Data extracted from a collection:
========

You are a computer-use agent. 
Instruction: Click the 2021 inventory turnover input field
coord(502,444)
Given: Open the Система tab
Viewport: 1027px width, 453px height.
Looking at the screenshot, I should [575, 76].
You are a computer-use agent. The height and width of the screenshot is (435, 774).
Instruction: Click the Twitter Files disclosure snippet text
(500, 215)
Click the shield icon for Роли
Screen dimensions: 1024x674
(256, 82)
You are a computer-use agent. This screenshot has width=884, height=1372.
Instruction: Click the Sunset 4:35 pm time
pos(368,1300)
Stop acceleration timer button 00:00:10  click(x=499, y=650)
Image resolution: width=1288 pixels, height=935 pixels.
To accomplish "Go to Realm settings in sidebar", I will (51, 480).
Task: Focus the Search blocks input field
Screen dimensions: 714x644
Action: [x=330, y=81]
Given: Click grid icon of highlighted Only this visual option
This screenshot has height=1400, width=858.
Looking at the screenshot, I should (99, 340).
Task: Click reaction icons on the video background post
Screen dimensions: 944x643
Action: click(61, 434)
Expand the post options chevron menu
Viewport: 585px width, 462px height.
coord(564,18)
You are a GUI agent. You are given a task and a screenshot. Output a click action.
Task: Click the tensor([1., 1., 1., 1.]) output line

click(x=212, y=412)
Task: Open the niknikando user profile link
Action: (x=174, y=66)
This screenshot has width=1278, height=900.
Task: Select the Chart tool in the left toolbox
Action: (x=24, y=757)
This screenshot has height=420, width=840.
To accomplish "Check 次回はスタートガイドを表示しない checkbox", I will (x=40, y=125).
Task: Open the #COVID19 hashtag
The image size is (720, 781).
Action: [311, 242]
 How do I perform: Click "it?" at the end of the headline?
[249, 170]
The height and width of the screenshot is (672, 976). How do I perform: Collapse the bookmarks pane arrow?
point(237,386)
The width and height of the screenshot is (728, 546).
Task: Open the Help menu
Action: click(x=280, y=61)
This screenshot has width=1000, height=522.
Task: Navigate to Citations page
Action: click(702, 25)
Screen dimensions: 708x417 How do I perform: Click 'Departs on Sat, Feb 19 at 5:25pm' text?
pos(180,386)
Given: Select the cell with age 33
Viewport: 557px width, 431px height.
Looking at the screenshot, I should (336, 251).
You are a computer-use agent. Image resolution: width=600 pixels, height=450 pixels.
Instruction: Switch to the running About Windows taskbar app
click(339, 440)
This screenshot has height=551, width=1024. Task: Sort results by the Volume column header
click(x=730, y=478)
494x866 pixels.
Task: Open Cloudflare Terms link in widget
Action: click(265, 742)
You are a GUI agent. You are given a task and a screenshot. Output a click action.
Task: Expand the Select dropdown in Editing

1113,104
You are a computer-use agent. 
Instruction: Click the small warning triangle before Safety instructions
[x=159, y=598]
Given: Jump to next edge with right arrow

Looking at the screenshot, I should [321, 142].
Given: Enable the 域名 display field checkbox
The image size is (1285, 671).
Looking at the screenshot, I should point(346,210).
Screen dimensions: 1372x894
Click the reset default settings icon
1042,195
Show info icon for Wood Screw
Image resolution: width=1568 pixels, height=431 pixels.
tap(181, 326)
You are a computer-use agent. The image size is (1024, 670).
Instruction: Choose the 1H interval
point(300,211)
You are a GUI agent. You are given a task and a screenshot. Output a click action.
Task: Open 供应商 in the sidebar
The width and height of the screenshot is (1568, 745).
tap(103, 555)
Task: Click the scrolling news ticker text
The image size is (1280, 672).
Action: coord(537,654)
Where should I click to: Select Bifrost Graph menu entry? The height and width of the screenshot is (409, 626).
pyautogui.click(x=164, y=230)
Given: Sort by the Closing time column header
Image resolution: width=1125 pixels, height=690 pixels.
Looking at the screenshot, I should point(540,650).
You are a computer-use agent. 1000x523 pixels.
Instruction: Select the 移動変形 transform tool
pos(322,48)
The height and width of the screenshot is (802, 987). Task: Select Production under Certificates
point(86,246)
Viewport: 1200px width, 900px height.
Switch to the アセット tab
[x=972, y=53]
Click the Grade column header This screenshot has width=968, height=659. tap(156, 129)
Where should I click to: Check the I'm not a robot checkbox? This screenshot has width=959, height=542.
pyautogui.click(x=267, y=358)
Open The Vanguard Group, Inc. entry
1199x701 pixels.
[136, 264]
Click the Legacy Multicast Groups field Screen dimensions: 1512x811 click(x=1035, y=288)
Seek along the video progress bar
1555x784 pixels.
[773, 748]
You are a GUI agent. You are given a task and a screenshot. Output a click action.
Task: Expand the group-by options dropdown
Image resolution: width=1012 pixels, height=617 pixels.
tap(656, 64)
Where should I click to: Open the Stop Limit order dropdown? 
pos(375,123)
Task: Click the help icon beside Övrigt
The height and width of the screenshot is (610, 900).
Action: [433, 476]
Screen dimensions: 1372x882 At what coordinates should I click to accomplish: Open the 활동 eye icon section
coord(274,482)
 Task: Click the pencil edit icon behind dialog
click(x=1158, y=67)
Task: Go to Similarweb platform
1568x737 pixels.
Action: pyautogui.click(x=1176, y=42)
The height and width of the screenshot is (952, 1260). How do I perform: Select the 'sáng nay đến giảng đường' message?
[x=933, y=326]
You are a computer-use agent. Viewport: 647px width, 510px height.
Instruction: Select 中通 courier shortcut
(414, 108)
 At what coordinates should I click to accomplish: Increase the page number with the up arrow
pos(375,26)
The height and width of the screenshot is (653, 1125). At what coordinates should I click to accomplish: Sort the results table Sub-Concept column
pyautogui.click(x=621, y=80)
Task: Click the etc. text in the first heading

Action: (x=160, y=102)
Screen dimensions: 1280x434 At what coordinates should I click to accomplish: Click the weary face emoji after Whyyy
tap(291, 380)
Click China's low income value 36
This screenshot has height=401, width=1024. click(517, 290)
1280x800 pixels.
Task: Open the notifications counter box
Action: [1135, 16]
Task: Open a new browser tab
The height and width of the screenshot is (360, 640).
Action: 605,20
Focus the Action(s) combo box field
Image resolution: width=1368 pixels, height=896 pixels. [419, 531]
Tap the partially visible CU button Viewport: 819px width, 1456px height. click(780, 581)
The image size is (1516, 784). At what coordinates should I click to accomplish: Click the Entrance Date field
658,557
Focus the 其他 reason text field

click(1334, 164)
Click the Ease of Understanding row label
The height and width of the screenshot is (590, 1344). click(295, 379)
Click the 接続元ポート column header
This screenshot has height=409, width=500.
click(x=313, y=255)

========

Would you mind copying all of the records exactly?

You are a computer-use agent. 
Instruction: Click the 2021 inventory turnover input field
coord(502,444)
Given: Open the Система tab
Viewport: 1027px width, 453px height.
Looking at the screenshot, I should [575, 76].
You are a computer-use agent. The height and width of the screenshot is (435, 774).
Instruction: Click the Twitter Files disclosure snippet text
(500, 215)
Click the shield icon for Роли
Screen dimensions: 1024x674
(256, 82)
You are a computer-use agent. This screenshot has width=884, height=1372.
Instruction: Click the Sunset 4:35 pm time
pos(368,1300)
Stop acceleration timer button 00:00:10  click(x=499, y=650)
Image resolution: width=1288 pixels, height=935 pixels.
To accomplish "Go to Realm settings in sidebar", I will (51, 480).
Task: Focus the Search blocks input field
Screen dimensions: 714x644
Action: [x=330, y=81]
Given: Click grid icon of highlighted Only this visual option
This screenshot has height=1400, width=858.
Looking at the screenshot, I should (99, 340).
Task: Click reaction icons on the video background post
Screen dimensions: 944x643
Action: click(61, 434)
Expand the post options chevron menu
Viewport: 585px width, 462px height.
coord(564,18)
You are a GUI agent. You are given a task and a screenshot. Output a click action.
Task: Click the tensor([1., 1., 1., 1.]) output line

click(x=212, y=412)
Task: Open the niknikando user profile link
Action: (x=174, y=66)
This screenshot has width=1278, height=900.
Task: Select the Chart tool in the left toolbox
Action: (x=24, y=757)
This screenshot has height=420, width=840.
To accomplish "Check 次回はスタートガイドを表示しない checkbox", I will (x=40, y=125).
Task: Open the #COVID19 hashtag
The image size is (720, 781).
Action: [311, 242]
 How do I perform: Click "it?" at the end of the headline?
[249, 170]
The height and width of the screenshot is (672, 976). How do I perform: Collapse the bookmarks pane arrow?
point(237,386)
The width and height of the screenshot is (728, 546).
Task: Open the Help menu
Action: click(x=280, y=61)
This screenshot has width=1000, height=522.
Task: Navigate to Citations page
Action: click(702, 25)
Screen dimensions: 708x417 How do I perform: Click 'Departs on Sat, Feb 19 at 5:25pm' text?
pos(180,386)
Given: Select the cell with age 33
Viewport: 557px width, 431px height.
Looking at the screenshot, I should (336, 251).
You are a computer-use agent. Image resolution: width=600 pixels, height=450 pixels.
Instruction: Switch to the running About Windows taskbar app
click(339, 440)
This screenshot has height=551, width=1024. Task: Sort results by the Volume column header
click(x=730, y=478)
494x866 pixels.
Task: Open Cloudflare Terms link in widget
Action: click(265, 742)
You are a GUI agent. You are given a task and a screenshot. Output a click action.
Task: Expand the Select dropdown in Editing

1113,104
You are a computer-use agent. 
Instruction: Click the small warning triangle before Safety instructions
[x=159, y=598]
Given: Jump to next edge with right arrow

Looking at the screenshot, I should [321, 142].
Given: Enable the 域名 display field checkbox
The image size is (1285, 671).
Looking at the screenshot, I should point(346,210).
Screen dimensions: 1372x894
Click the reset default settings icon
1042,195
Show info icon for Wood Screw
Image resolution: width=1568 pixels, height=431 pixels.
tap(181, 326)
You are a computer-use agent. The image size is (1024, 670).
Instruction: Choose the 1H interval
point(300,211)
You are a GUI agent. You are given a task and a screenshot. Output a click action.
Task: Open 供应商 in the sidebar
The width and height of the screenshot is (1568, 745).
tap(103, 555)
Task: Click the scrolling news ticker text
The image size is (1280, 672).
Action: coord(537,654)
Where should I click to: Select Bifrost Graph menu entry? The height and width of the screenshot is (409, 626).
pyautogui.click(x=164, y=230)
Given: Sort by the Closing time column header
Image resolution: width=1125 pixels, height=690 pixels.
Looking at the screenshot, I should point(540,650).
You are a computer-use agent. 1000x523 pixels.
Instruction: Select the 移動変形 transform tool
pos(322,48)
The height and width of the screenshot is (802, 987). Task: Select Production under Certificates
point(86,246)
Viewport: 1200px width, 900px height.
Switch to the アセット tab
[x=972, y=53]
Click the Grade column header This screenshot has width=968, height=659. tap(156, 129)
Where should I click to: Check the I'm not a robot checkbox? This screenshot has width=959, height=542.
pyautogui.click(x=267, y=358)
Open The Vanguard Group, Inc. entry
1199x701 pixels.
[136, 264]
Click the Legacy Multicast Groups field Screen dimensions: 1512x811 click(x=1035, y=288)
Seek along the video progress bar
1555x784 pixels.
[773, 748]
You are a GUI agent. You are given a task and a screenshot. Output a click action.
Task: Expand the group-by options dropdown
Image resolution: width=1012 pixels, height=617 pixels.
tap(656, 64)
Where should I click to: Open the Stop Limit order dropdown? 
pos(375,123)
Task: Click the help icon beside Övrigt
The height and width of the screenshot is (610, 900).
Action: [433, 476]
Screen dimensions: 1372x882 At what coordinates should I click to accomplish: Open the 활동 eye icon section
coord(274,482)
 Task: Click the pencil edit icon behind dialog
click(x=1158, y=67)
Task: Go to Similarweb platform
1568x737 pixels.
Action: pyautogui.click(x=1176, y=42)
The height and width of the screenshot is (952, 1260). How do I perform: Select the 'sáng nay đến giảng đường' message?
[x=933, y=326]
You are a computer-use agent. Viewport: 647px width, 510px height.
Instruction: Select 中通 courier shortcut
(414, 108)
 At what coordinates should I click to accomplish: Increase the page number with the up arrow
pos(375,26)
The height and width of the screenshot is (653, 1125). At what coordinates should I click to accomplish: Sort the results table Sub-Concept column
pyautogui.click(x=621, y=80)
Task: Click the etc. text in the first heading

Action: (x=160, y=102)
Screen dimensions: 1280x434 At what coordinates should I click to accomplish: Click the weary face emoji after Whyyy
tap(291, 380)
Click China's low income value 36
This screenshot has height=401, width=1024. click(517, 290)
1280x800 pixels.
Task: Open the notifications counter box
Action: [1135, 16]
Task: Open a new browser tab
The height and width of the screenshot is (360, 640).
Action: 605,20
Focus the Action(s) combo box field
Image resolution: width=1368 pixels, height=896 pixels. [419, 531]
Tap the partially visible CU button Viewport: 819px width, 1456px height. click(780, 581)
The image size is (1516, 784). At what coordinates should I click to accomplish: Click the Entrance Date field
658,557
Focus the 其他 reason text field

click(1334, 164)
Click the Ease of Understanding row label
The height and width of the screenshot is (590, 1344). click(295, 379)
Click the 接続元ポート column header
This screenshot has height=409, width=500.
click(x=313, y=255)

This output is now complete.